■ REQUIRED WORK
Copy out every line of the records below word for word, without the pictures.

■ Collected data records

□ □ □ □

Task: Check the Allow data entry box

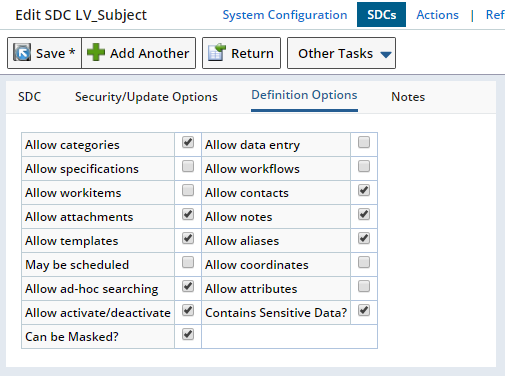Action: tap(364, 142)
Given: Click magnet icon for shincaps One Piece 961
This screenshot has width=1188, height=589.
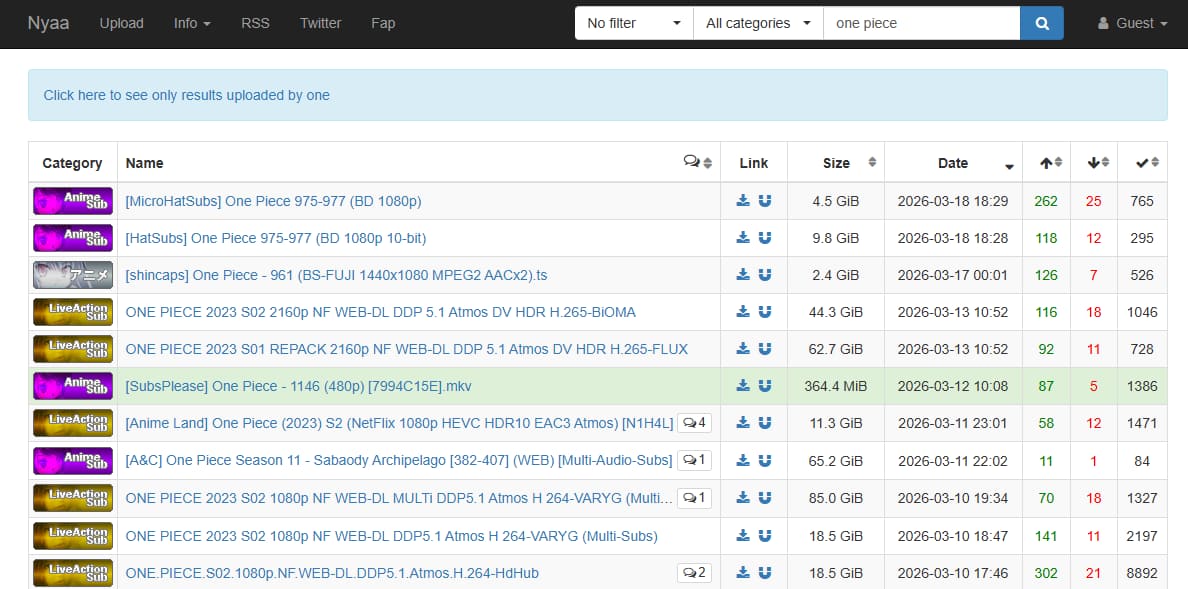Looking at the screenshot, I should (x=765, y=275).
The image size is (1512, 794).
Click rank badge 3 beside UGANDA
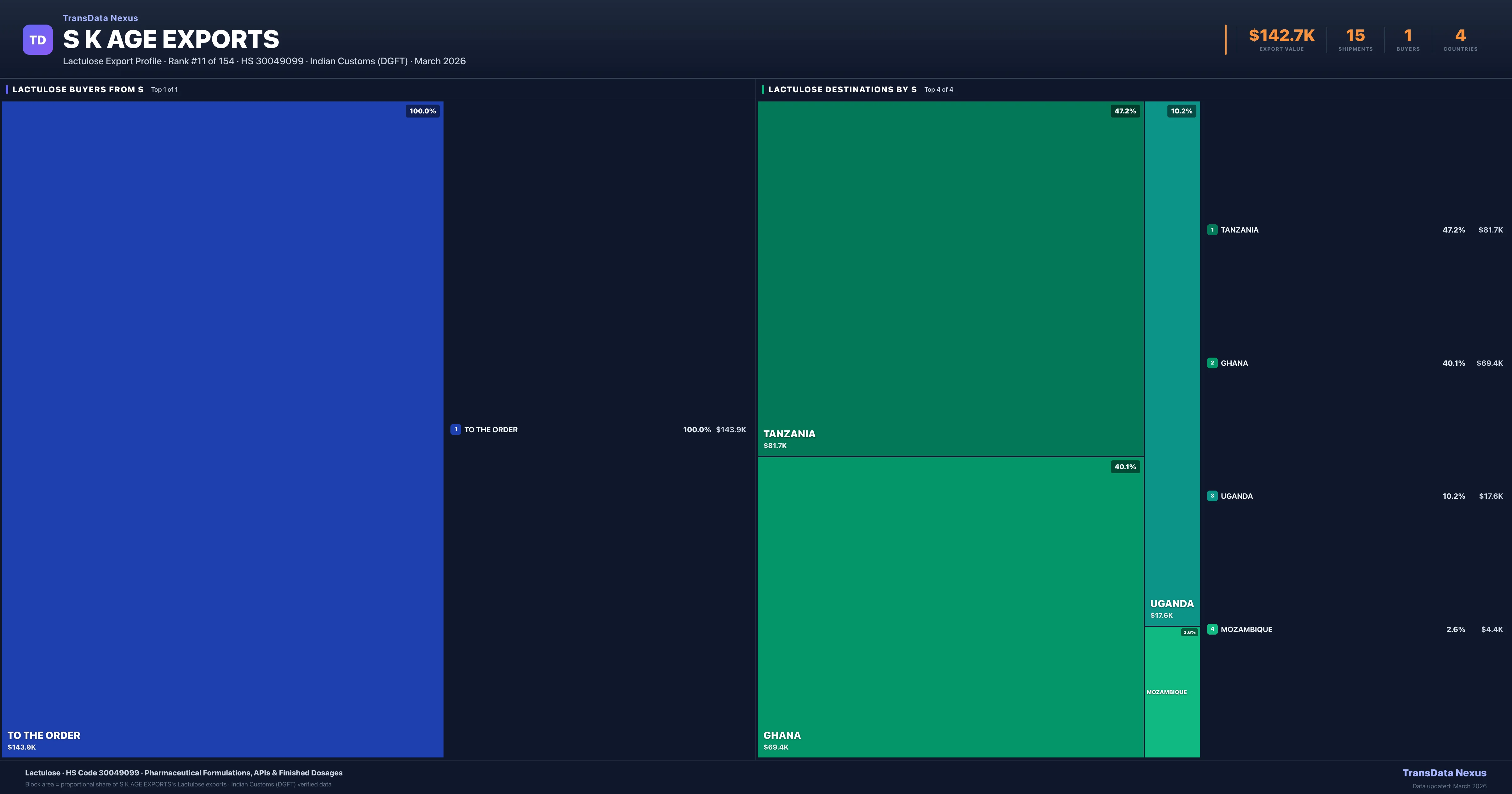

□ □ □ □

■ EXERCISE RESULT
Task: Check the Allow data entry box

Action: tap(364, 142)
Given: Click magnet icon for shincaps One Piece 961
This screenshot has width=1188, height=589.
Looking at the screenshot, I should (x=765, y=275).
The image size is (1512, 794).
Click rank badge 3 beside UGANDA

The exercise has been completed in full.